Diagnostic tests included the Augmented Dickey Fuller
test and Johansen Cointegration Tests; to test for
stationarity and long run relationship between variables
respectively. Lag selection was carried out and an
optimal lag of 1 was selected based on the Akaike
information criterion (AIC) and Schwarz information
criterion. VECM was found to be the most suitable
model since all the time series data of the variables was
found to be stationary upon first difference and there
was presence of at least one cointegrating equation. The
study established government bond yields were
significantly affected by Foreign Direct Investment,
Exchange Rate, and Inflation Rate on the long-term
while on the short-term the government bond yields
were only affected by the inflation rate. The study also
established a positive relationship with inflation rates
both in the long and short run. The FDI and Exchange
Rate exhibited a positive significant impact on the long
run only. Economic growth did not exhibit any long run
and short run relationships at five percent significance
level. The research proposed that it is crucial to
prioritize government bonds when developing both
monetary and fiscal policies within the nation.

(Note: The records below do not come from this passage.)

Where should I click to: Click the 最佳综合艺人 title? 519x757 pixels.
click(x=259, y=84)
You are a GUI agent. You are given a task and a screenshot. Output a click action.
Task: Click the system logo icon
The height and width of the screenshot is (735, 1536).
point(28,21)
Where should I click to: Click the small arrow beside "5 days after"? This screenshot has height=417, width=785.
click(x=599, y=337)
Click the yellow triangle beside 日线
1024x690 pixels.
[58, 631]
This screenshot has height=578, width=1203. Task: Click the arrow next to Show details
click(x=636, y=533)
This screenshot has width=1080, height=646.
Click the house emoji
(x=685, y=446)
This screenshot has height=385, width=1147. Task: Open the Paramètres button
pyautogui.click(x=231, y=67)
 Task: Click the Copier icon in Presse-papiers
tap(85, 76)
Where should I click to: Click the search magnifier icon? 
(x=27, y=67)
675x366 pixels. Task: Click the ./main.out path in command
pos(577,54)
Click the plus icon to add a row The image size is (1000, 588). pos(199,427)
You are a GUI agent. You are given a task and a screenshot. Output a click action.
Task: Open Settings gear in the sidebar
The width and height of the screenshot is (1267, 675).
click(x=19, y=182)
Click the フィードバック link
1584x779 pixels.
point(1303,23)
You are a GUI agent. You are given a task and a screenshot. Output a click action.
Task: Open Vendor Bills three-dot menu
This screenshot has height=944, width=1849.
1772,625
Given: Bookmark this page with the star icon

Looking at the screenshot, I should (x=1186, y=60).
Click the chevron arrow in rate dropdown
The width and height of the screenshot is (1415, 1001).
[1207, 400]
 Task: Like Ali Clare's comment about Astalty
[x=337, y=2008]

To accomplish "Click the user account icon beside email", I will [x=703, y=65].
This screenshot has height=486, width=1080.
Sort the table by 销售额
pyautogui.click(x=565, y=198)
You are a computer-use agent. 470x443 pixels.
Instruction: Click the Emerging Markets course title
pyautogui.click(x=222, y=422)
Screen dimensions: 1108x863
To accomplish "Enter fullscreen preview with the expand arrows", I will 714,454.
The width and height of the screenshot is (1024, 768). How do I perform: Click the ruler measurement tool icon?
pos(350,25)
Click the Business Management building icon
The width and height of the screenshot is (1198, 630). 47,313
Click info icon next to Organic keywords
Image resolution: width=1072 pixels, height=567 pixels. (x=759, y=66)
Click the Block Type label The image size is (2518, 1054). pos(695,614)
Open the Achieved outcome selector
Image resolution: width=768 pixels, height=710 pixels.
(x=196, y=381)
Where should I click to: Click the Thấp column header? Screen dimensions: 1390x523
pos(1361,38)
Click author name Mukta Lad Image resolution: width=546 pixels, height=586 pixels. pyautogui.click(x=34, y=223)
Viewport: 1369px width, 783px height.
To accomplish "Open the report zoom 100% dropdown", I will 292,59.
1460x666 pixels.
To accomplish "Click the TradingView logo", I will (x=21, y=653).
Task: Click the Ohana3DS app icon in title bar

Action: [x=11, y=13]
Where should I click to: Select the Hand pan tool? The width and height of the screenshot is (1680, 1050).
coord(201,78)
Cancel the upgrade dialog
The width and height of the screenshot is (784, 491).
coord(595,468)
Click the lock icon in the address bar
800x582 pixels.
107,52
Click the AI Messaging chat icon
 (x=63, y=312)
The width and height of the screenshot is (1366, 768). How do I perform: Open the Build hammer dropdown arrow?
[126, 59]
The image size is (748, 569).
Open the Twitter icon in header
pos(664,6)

Additionally, it suggested that the government should
initiate an extensive awareness campaign regarding
government bonds and their associated advantages as a
strategy to boost bond yields. The primary constraint of
the research was its focus on specific macroeconomic
variables and bonds. To address this, the study suggested
the need for additional empirical investigations into how
other macroeconomic factors, like unemployment rates
and government expenditures, impact government bond
yields.
Keywords : Government Bond Yields, Inflation Rate, Economic Growth Rate, Exchange Rate, Foreign Direct Investment, Cointegration, Vector Error Correction Model, Stationarity.